2. The apparatus of claim 1 , wherein the image-object correlation information is information generated from data about an image and data about an object in the image, and includes image-related information, object information about an object likely to be present in an image, and probability information about a likelihood of a predetermined object being present in a predetermined image.
3. The apparatus of claim 1 , wherein the processor limits a range of a target object based on the image-object correlation information.
4. The apparatus of claim 1 , wherein the processor modifies object identifiers to reflect image-object correlation information and identifies the target object in the image using the modified object identifiers.

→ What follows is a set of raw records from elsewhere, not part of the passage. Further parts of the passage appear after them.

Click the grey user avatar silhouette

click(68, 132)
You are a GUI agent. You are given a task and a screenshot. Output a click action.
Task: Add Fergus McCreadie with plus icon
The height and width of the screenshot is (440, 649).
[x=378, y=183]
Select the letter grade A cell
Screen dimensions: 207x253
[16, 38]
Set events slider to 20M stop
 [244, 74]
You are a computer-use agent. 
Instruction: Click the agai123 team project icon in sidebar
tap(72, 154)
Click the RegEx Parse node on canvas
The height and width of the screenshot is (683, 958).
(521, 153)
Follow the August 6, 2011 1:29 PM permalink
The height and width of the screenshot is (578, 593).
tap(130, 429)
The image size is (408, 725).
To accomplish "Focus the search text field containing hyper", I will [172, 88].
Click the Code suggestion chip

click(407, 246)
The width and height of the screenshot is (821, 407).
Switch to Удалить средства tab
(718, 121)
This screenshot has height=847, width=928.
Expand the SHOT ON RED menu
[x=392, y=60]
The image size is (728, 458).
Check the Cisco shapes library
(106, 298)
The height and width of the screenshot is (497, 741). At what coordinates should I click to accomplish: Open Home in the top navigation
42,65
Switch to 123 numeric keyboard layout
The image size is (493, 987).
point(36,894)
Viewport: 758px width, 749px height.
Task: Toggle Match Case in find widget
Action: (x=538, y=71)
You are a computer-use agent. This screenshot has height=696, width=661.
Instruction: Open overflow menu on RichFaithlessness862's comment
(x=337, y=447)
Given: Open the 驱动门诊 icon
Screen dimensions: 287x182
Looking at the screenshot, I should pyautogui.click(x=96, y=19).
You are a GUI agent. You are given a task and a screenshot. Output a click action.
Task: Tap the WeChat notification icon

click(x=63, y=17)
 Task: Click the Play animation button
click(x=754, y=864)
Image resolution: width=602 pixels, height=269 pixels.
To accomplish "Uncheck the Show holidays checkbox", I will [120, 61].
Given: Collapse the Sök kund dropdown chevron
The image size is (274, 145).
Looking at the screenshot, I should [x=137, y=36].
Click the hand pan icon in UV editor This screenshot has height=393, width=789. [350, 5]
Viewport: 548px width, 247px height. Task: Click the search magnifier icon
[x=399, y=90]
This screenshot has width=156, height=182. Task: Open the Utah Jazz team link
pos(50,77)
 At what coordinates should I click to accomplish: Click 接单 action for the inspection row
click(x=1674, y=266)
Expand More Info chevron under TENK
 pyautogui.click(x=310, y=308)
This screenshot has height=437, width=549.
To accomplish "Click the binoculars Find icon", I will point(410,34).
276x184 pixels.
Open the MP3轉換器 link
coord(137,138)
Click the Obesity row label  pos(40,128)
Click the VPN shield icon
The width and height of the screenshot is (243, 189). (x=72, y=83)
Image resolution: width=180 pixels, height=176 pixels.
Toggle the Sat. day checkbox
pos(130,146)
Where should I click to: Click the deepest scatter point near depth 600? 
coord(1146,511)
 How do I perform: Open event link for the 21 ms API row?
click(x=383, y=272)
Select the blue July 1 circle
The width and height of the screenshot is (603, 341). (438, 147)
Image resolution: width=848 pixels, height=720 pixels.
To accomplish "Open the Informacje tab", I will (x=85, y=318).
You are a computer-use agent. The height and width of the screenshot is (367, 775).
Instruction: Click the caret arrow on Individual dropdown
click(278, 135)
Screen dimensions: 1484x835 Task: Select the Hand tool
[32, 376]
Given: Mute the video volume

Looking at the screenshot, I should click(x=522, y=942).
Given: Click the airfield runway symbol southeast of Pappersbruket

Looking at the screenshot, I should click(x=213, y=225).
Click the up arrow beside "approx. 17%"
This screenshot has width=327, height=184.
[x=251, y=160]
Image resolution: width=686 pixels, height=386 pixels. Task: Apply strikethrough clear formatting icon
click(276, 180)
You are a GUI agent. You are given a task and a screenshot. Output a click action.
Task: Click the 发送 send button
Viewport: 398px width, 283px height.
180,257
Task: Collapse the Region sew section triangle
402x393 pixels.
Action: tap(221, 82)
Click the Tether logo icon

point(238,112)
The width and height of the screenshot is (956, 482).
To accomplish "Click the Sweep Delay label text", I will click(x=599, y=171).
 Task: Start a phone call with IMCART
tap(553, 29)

5. The apparatus of claim 1 , wherein the processor adjusts an object-identification result to reflect the image-object correlation information.
6. The apparatus of claim 5 , wherein the processor identifies the target object using the object identifiers, and produces a final object-identification result by adjusting the object-identification result to reflect the image-object correlation information.
7. The apparatus of claim 1 , wherein the processor models the object identifiers into a plurality of groups using the image-object correlation information.
8. The apparatus of claim 7 , wherein the processor differentiates importance of the groups from one another, and identifies the target object sequentially using object identifiers of each group according to priority of groups.
9. The apparatus of claim 7 , wherein the processor differentiates importance of the groups from one another, and identifies the target object in a constrained manner that only uses object identifiers belonging to a designated group.
10. The apparatus of claim 1 , wherein the processor determines the image-object correlation information using both image metadata of the image with the target object and a result of object detection.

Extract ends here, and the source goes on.